London: Troubador – a more comprehensive resource of the interventions I share with

patients in therapy, similar to those mentioned above

A note from the judge, Sir Nicholas Mostyn...

The evidence given by each of the couples demonstrated not just how devastating to the individual, but also to their marital relationship, a diagnosis of Parkinson’s disease can be. Yet the impact of the diagnosis on a couple’s relationship can be, like the disease itself, manifested in so many ways. This reality is, however, rarely if ever acknowledged at, or following, diagnosis. None of us was given any advice about how we might cope with the domestic trauma of the diagnosis. Our expert guest, clinical psychologist Dr Kate Younger entirely agreed and suggested that at the point of diagnosis there should be some kind of carer’s assessment made to prepare both parties in a couple relationship for what lies ahead both physically and psychologically.


The descriptions of the difficulties and challenges presented to the individual couples, and how they were addressed, were expertly analysed by Dr Younger who gave some very wise advice. The coping strategies of the respective couples could not be more varied. Listeners will surely be interested in the domestic rule agreed by Mike and Gillian Lacey-Solymar which is that if there is a dispute about an issue one party can insist on getting his or her own way. I was not totally surprised to learn that the ratio fell 95% in favour of Gillian!


When Liz and I told our story I explained how at present by virtue of a drug regimen that really seems to work, together with prodigious amounts of exercise I am not, or at least I do not believe that I am, seriously impacted by the disease. I’m not sure that this self-diagnosis is correct but that is certainly how I feel and conduct myself. My relationship with the disease is more one of apprehension, about what lies ahead, rather than about the here and now.


In contrast, Liz does worry about the present manifestations of the disease. She explained how to respect my autonomy she has had to rein in her instinct to try to protect me and our relationship from what she considers to be irresponsible over- exuberance and denial of the seriousness of the condition on my part. She described how it is my wont, whenever she raises a potential future problem related to the condition, to brush it off with the ubiquitous phrase “it will be fine”. Dr Younger explained that this syndrome is not uncommon and that in her profession they have devised an acronym description of someone who habitually uses that phrase: Fucked-up, Insecure, Neurotic, Emotional. That certainly has given me food for thought and I am going to make a serious effort to listen to Liz’s concerns on my behalf.

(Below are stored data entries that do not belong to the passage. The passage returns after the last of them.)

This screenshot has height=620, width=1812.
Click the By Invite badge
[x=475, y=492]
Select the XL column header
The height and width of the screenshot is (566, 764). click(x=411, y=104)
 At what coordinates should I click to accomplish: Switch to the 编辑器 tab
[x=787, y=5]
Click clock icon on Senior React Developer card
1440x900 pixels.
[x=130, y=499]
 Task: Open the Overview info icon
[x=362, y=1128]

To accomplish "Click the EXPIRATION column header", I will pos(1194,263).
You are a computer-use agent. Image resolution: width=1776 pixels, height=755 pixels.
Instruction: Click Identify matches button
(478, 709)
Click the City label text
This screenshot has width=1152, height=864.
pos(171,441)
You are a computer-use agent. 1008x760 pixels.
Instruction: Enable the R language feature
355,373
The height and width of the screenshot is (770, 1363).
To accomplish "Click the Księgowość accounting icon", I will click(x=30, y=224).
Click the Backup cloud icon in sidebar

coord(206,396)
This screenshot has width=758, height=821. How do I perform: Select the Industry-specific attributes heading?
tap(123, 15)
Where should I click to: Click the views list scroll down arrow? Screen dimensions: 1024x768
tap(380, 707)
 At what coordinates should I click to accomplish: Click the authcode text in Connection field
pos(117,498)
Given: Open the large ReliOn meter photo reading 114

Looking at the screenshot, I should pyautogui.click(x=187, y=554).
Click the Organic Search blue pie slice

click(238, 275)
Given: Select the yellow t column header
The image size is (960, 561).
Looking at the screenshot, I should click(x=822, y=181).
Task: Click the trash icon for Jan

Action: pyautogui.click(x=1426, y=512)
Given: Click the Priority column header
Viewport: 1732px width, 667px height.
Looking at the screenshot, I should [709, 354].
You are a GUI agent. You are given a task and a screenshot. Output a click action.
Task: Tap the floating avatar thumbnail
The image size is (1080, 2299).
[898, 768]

The discussions demonstrated that there is a difference in both type and quality of a second marriage to one that was formed decades earlier. The fact that the marriage has endured for more than half a century does not mean that there are serious challenges when something like Parkinson’s is diagnosed. I was able to round off the episode by recalling a divorce case I did when I was at the Bar where my client, the husband, was aged 92 and the wife, was aged 88. They had been married for nearly 70 years. I asked him given the enormous length of the relationship why they were divorcing now. The reply was: “we were waiting for the grandchildren to grow up.”